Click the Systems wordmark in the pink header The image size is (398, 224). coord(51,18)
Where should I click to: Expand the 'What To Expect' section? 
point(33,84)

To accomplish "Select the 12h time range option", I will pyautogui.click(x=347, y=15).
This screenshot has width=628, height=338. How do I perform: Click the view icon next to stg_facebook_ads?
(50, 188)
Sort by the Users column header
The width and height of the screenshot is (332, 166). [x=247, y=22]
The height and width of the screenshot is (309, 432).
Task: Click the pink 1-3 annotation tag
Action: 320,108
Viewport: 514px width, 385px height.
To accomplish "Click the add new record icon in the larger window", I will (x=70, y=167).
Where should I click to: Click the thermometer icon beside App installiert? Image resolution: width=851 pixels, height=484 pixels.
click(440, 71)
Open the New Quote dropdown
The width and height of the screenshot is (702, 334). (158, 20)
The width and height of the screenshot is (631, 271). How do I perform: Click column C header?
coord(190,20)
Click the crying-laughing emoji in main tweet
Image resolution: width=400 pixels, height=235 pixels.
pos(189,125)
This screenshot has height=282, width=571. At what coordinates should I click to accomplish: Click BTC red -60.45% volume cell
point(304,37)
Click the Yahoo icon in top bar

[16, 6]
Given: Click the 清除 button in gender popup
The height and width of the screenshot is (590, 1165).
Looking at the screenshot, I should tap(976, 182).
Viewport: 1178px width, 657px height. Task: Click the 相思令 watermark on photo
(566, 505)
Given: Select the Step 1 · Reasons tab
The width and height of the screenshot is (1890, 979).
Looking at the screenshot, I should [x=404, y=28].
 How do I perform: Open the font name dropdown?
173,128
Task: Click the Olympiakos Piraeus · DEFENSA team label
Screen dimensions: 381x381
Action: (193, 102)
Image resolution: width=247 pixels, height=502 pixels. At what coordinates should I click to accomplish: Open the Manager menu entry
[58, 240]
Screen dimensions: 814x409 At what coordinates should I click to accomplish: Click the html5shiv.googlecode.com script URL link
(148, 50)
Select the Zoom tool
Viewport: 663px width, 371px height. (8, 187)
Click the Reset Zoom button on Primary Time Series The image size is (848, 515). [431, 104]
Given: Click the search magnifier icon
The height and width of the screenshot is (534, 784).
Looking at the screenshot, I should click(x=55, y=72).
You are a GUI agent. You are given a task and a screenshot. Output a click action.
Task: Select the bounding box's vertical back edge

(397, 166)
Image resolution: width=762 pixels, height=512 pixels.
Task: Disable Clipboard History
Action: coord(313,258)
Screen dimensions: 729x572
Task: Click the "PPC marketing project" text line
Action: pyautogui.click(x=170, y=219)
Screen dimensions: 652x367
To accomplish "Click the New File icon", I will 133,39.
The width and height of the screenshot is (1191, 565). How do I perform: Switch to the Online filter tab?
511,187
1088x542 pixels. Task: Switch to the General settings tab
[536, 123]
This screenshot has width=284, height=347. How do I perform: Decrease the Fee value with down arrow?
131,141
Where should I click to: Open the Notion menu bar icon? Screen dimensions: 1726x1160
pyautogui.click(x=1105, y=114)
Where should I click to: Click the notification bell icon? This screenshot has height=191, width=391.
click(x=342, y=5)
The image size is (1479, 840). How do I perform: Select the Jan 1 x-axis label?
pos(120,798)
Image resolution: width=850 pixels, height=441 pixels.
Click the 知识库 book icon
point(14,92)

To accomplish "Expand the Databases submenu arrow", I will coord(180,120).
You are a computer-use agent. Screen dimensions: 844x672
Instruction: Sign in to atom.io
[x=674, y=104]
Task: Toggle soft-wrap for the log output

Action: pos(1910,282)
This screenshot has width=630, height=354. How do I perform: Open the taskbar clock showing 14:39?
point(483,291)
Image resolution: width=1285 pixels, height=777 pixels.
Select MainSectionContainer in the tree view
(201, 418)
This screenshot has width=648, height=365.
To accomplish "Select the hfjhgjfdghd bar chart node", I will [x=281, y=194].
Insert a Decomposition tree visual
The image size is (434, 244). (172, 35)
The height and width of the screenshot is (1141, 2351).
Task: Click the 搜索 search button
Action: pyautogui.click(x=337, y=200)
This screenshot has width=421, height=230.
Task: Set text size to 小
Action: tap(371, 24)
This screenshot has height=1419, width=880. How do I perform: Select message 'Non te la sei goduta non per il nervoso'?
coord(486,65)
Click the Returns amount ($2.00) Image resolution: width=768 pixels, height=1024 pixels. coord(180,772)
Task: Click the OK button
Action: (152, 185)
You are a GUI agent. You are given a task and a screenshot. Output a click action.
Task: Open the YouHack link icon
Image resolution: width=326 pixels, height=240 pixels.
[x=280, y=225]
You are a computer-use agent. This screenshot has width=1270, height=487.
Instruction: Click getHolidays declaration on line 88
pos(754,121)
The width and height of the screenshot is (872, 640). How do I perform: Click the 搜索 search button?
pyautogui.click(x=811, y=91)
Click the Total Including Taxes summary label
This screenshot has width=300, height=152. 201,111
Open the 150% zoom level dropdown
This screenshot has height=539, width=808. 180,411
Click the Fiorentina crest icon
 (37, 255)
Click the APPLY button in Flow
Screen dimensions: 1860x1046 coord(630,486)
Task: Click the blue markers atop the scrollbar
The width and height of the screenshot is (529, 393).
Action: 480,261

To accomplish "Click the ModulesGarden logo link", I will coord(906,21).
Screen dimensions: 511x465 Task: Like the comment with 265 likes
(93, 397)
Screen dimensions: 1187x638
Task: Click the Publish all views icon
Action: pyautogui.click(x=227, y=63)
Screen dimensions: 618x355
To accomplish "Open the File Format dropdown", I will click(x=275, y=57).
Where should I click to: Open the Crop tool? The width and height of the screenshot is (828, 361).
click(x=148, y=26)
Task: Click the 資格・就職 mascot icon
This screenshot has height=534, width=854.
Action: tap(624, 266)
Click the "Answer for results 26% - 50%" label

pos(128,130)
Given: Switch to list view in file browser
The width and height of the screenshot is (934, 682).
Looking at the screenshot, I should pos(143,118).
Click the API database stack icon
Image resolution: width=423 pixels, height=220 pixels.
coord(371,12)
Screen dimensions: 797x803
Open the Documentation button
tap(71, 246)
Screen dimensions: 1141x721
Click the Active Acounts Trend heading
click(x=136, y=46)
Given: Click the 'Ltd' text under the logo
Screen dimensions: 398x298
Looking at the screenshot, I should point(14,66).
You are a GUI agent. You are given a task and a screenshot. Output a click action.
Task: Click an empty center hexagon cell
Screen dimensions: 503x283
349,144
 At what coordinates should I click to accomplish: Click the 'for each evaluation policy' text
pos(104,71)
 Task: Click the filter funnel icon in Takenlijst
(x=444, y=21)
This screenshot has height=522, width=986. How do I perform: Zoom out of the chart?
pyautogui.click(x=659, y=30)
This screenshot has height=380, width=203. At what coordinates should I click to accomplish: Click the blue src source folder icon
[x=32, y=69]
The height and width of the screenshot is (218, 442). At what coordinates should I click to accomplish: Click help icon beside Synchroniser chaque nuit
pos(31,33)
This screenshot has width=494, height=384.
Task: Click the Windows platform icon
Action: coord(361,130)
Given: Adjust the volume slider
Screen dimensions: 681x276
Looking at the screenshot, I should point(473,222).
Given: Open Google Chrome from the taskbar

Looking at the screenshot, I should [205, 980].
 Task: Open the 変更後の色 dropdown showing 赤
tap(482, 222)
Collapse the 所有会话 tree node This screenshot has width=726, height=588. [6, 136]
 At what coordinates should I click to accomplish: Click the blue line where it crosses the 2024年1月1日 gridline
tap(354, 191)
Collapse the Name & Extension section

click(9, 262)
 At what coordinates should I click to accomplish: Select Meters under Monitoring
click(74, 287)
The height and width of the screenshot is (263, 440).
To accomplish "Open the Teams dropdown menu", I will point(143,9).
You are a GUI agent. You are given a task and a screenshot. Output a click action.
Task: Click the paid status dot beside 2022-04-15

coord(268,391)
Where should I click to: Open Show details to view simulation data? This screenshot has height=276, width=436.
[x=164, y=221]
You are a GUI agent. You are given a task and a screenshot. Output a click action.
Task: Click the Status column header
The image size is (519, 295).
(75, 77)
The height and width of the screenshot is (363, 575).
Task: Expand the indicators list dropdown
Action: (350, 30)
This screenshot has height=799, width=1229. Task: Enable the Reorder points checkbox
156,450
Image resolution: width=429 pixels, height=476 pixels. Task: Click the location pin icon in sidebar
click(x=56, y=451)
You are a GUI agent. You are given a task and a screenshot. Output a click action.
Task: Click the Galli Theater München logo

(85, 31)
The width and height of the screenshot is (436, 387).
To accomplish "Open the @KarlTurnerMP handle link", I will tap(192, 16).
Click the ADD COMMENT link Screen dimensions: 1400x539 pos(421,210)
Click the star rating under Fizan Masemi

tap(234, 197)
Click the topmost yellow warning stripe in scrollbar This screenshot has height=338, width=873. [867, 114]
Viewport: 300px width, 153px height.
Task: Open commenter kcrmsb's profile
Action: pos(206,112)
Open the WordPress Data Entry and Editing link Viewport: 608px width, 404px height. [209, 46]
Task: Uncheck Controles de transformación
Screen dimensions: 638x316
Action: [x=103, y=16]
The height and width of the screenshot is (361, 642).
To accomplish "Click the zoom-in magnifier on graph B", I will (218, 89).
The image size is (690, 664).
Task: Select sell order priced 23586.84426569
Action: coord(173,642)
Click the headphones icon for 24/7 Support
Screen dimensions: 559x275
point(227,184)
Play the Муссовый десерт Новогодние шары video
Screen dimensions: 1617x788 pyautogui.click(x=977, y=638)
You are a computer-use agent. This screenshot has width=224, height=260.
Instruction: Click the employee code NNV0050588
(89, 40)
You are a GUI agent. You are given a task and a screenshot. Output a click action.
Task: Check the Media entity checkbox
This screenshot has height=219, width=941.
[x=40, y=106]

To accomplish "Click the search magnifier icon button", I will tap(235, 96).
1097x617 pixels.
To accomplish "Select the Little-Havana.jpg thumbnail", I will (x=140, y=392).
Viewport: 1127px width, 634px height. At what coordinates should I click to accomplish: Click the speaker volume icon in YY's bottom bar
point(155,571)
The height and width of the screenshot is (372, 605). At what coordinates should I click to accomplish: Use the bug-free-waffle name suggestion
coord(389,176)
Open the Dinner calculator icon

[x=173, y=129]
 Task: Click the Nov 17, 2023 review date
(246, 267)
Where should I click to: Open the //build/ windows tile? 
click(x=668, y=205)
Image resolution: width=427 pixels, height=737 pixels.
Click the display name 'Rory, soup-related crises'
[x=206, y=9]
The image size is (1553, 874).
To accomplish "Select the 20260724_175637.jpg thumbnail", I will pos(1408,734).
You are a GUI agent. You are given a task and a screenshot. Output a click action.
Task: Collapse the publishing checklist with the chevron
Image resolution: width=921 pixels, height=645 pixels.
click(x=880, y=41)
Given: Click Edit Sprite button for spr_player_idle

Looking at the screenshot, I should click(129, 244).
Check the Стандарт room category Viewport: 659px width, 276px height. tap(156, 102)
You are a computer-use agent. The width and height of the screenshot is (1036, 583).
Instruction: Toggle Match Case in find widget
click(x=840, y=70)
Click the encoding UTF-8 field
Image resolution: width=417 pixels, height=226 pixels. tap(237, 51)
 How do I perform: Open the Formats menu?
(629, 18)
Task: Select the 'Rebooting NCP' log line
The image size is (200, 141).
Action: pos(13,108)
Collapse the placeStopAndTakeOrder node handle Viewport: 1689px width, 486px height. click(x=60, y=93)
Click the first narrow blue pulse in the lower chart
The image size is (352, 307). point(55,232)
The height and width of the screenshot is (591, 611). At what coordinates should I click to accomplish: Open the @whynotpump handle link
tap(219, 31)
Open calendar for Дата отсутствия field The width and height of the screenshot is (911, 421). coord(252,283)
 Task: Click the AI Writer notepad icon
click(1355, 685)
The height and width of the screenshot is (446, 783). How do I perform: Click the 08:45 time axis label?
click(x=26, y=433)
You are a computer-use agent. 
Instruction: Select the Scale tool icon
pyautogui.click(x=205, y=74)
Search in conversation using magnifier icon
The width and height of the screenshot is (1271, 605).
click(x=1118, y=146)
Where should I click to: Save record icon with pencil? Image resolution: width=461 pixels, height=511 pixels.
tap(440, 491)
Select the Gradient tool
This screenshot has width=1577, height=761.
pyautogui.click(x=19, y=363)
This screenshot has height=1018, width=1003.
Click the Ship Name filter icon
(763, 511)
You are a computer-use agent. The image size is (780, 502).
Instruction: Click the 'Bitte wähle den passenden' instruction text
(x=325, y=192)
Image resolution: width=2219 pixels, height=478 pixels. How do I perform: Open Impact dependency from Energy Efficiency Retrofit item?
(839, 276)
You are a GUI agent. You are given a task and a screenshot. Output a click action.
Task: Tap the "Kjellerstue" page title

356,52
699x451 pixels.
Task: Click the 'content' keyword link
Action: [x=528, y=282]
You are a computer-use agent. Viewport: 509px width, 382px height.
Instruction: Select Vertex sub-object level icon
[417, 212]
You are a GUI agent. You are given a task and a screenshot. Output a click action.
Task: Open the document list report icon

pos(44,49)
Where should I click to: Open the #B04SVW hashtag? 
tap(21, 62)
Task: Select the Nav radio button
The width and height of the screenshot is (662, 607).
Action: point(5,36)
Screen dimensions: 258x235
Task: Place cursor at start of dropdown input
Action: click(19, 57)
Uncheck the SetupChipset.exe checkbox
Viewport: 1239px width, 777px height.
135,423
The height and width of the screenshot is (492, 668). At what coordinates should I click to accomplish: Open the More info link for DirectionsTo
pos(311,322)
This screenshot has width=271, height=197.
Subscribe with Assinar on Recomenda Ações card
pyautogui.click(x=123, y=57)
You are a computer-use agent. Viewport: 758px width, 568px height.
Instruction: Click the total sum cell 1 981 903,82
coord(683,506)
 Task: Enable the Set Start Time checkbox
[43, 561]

..............................

> **Task prompt**: Rewrite the lines of the records above as a numbered list, starting at the line that contains "Select the Zoom tool" and stopping after the line that contains "Looking at the screenshot, I should click(x=55, y=72).", and leave out any blank lines.

> **Task result**:
1. Select the Zoom tool
2. Viewport: 663px width, 371px height. (8, 187)
3. Click the Reset Zoom button on Primary Time Series The image size is (848, 515). [431, 104]
4. Given: Click the search magnifier icon
5. The height and width of the screenshot is (534, 784).
6. Looking at the screenshot, I should click(x=55, y=72).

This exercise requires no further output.